- MATERIALS PROVIDED:
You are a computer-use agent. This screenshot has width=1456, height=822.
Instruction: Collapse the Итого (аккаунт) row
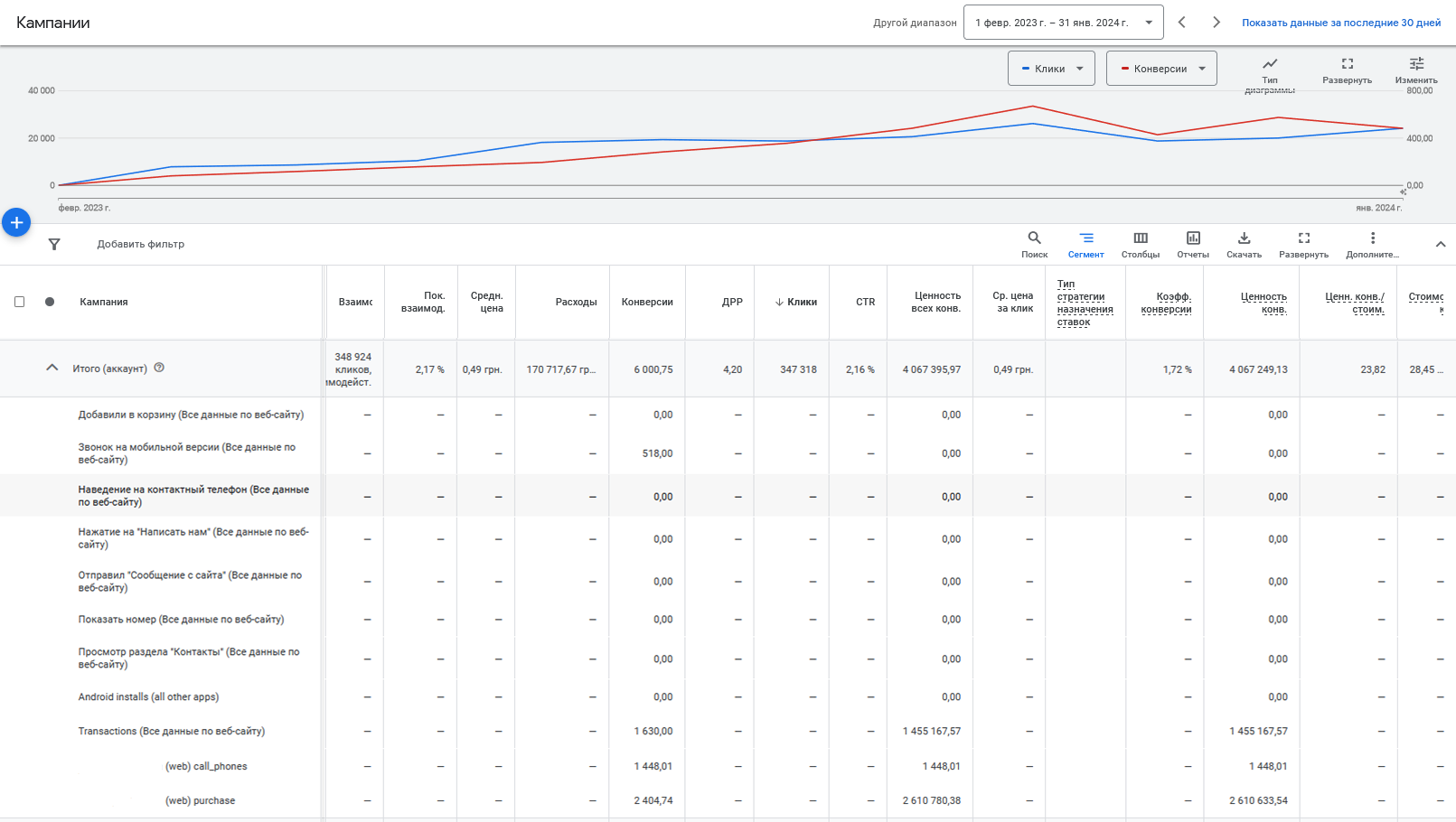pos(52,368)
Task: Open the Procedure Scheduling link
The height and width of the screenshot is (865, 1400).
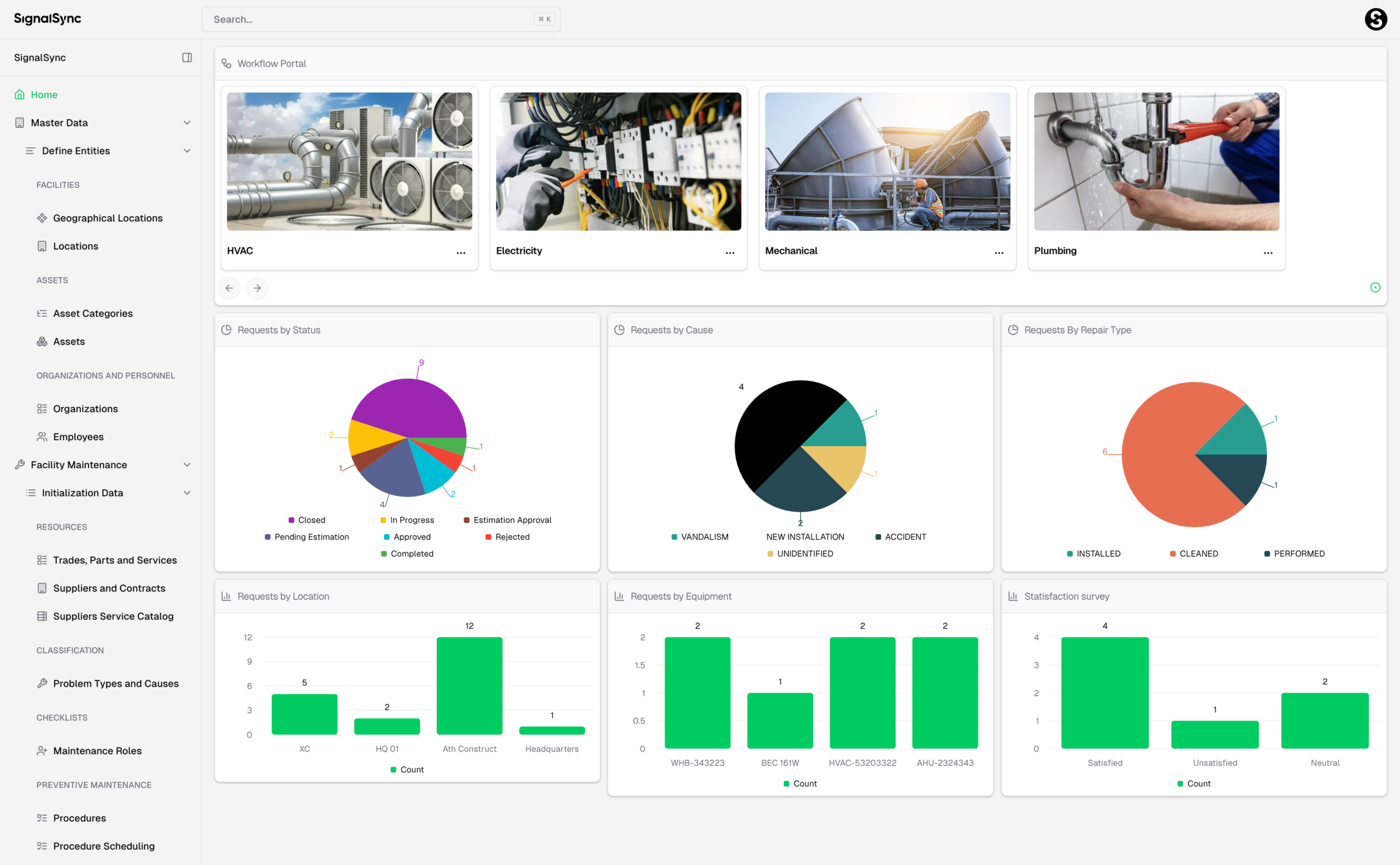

- TASK STATEMENT:
The response consists of the lines above that contain "screenshot".

- SOLUTION:
You are a computer-use agent. This screenshot has width=1456, height=822.
The height and width of the screenshot is (865, 1400).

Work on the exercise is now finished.